Highlights & Insights

  • A complete closed loop from interpretability to method: The paper first diagnoses (detection + visualization + statistics + causal intervention), then treats (TCAS), and finally verifies that the treatment repairs the issue identified during diagnosis. This paradigm of analysis-driven method design is highly instructive.
  • Attention sharpening without temporal annotations: TCAS leverages the coarse temporal preferences already present in the model's attention as a self-supervised signal, requiring no ground-truth temporal labels.
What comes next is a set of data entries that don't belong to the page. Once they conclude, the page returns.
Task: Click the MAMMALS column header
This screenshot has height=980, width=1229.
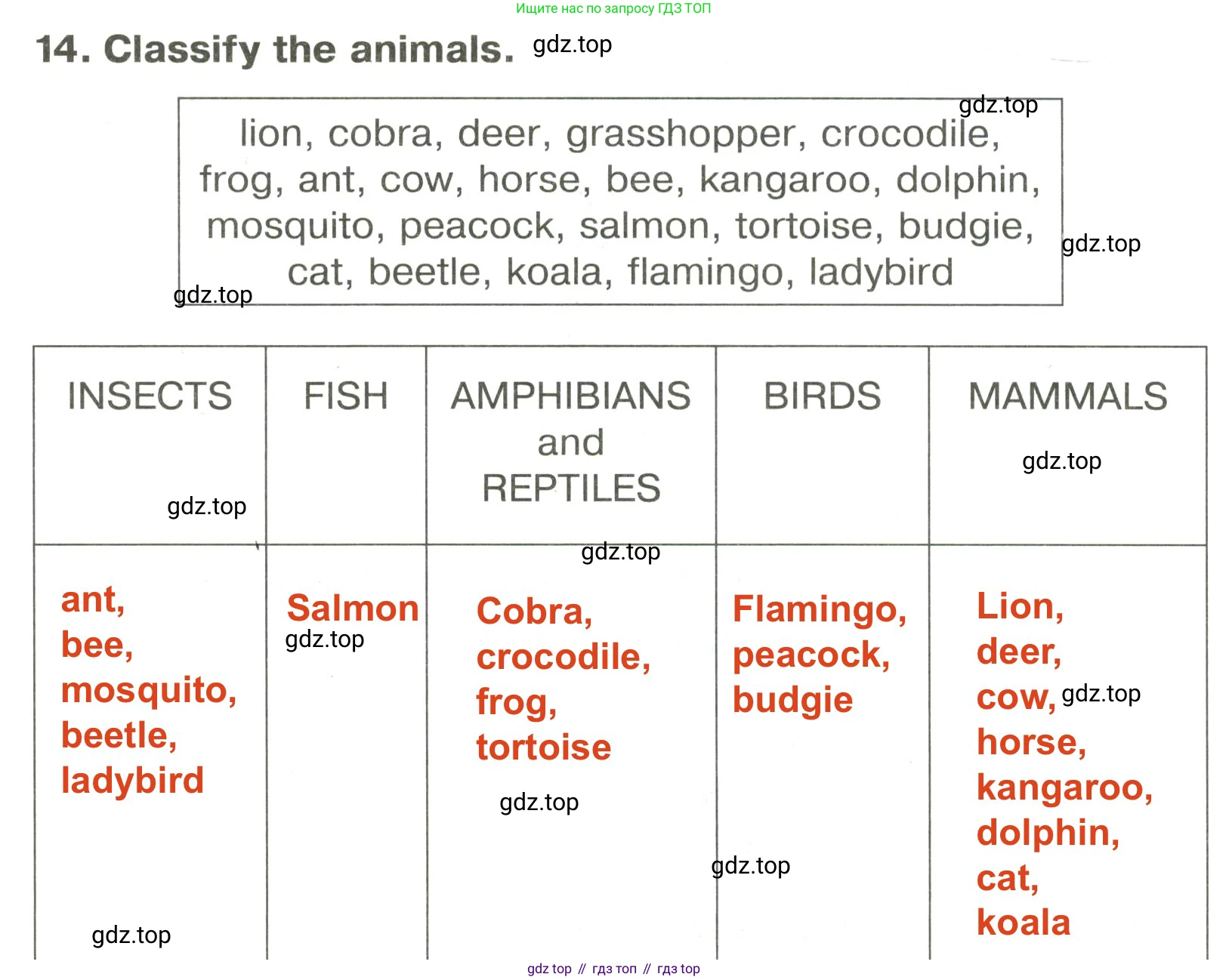Action: (1067, 396)
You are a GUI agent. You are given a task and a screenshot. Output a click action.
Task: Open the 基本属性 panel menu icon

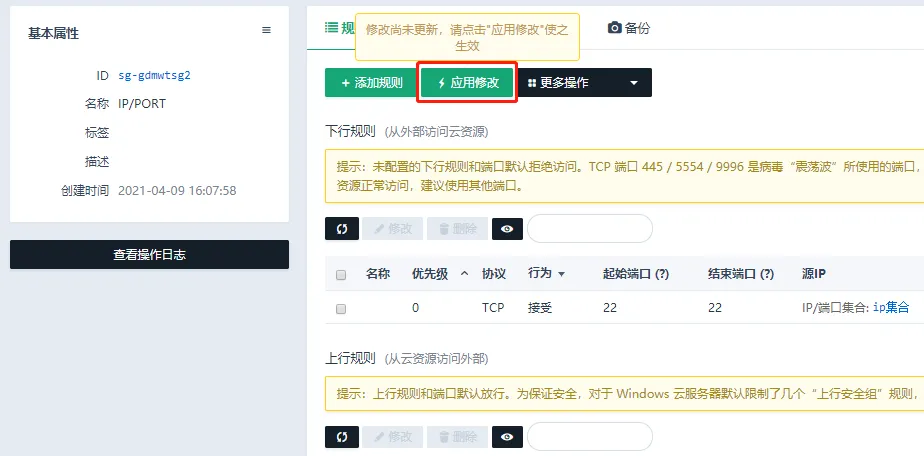(266, 31)
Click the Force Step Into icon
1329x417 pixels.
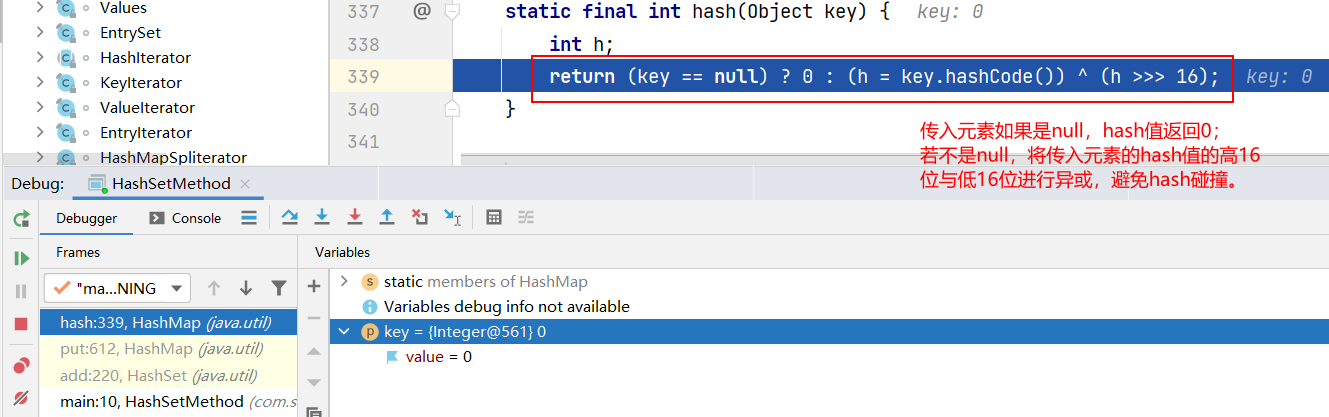(354, 218)
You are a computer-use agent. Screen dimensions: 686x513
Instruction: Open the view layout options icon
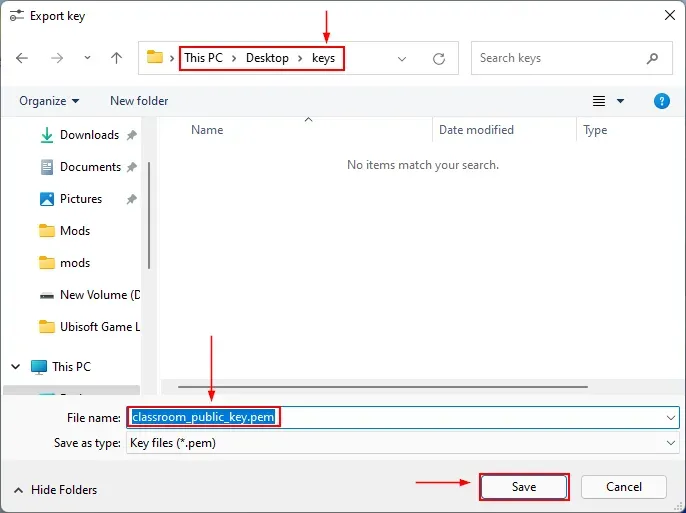[x=599, y=101]
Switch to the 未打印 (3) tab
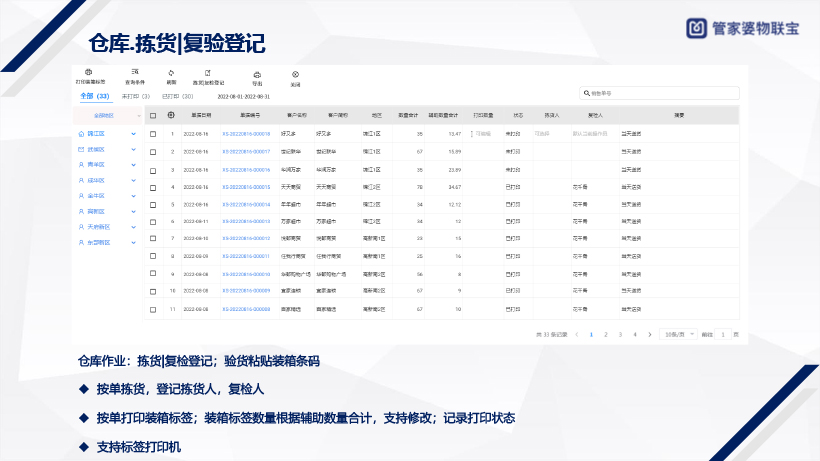This screenshot has width=820, height=461. point(136,96)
This makes it applicable across diverse video–language tasks—an approach more elegant than straightforward attention supervision.
  • The insight that inconsistency constrains understanding: TCAS not only improves consistency but also unexpectedly improves general grounding performance, suggesting that logical consistency is not an isolated problem but a fundamental reflection of the model's temporal understanding capability.

Limitations & Future Work

  • The authors acknowledge that focusing on logical inconsistency may not capture all aspects of temporal understanding.
  • Improvements on ActivityNet-CON are relatively modest, as event descriptions in that dataset tend to be longer and noisier.
  • Internal mechanism analysis is limited to TimeChat and Qwen2.5-VL; generalizability to additional architectures requires further validation.
  • TCAS must be applied during training and cannot be directly used as a training-free inference-time enhancement (although the causal intervention experiments hint at the possibility of inference-time intervention).
  • vs. TimeChat/VTG-LLM: These methods enhance temporal understanding by adding temporal modules, but do not analyze why models struggle with temporal understanding. The present paper identifies the root cause from an interpretability perspective and proposes a more lightweight solution.
  • vs. Jung et al. (consistency benchmark): That work introduced a benchmark and the VTune dataset for evaluating consistency but did not investigate the underlying causes of inconsistency. The present paper builds upon it to analyze the mechanism in depth and propose improvements.
  • vs. LLM interpretability works: Nikankin et al. study modality-specific circuits in image–text models; Li et al. identify LLM decoders as a bottleneck for visual reasoning. The present paper further attributes the bottleneck to insufficient discriminability in cross-modal attention heads.

Rating

  • Novelty: ⭐⭐⭐⭐ First work to analyze temporal consistency in Video-LLMs from an interpretability perspective, forming a complete diagnosis-to-treatment loop.
  • Experimental Thoroughness: ⭐⭐⭐⭐ Multi-model, multi-dataset evaluation; causal intervention validation; hyperparameter analysis; robustness on long videos.
  • Writing Quality: ⭐⭐⭐⭐⭐ Rigorous logical chain, progressing layer by layer from phenomenon to analysis to method to verification.
  • Value: ⭐⭐⭐⭐ Reveals the root cause of temporal understanding inconsistency; the proposed method is concise, effective, and generalizable.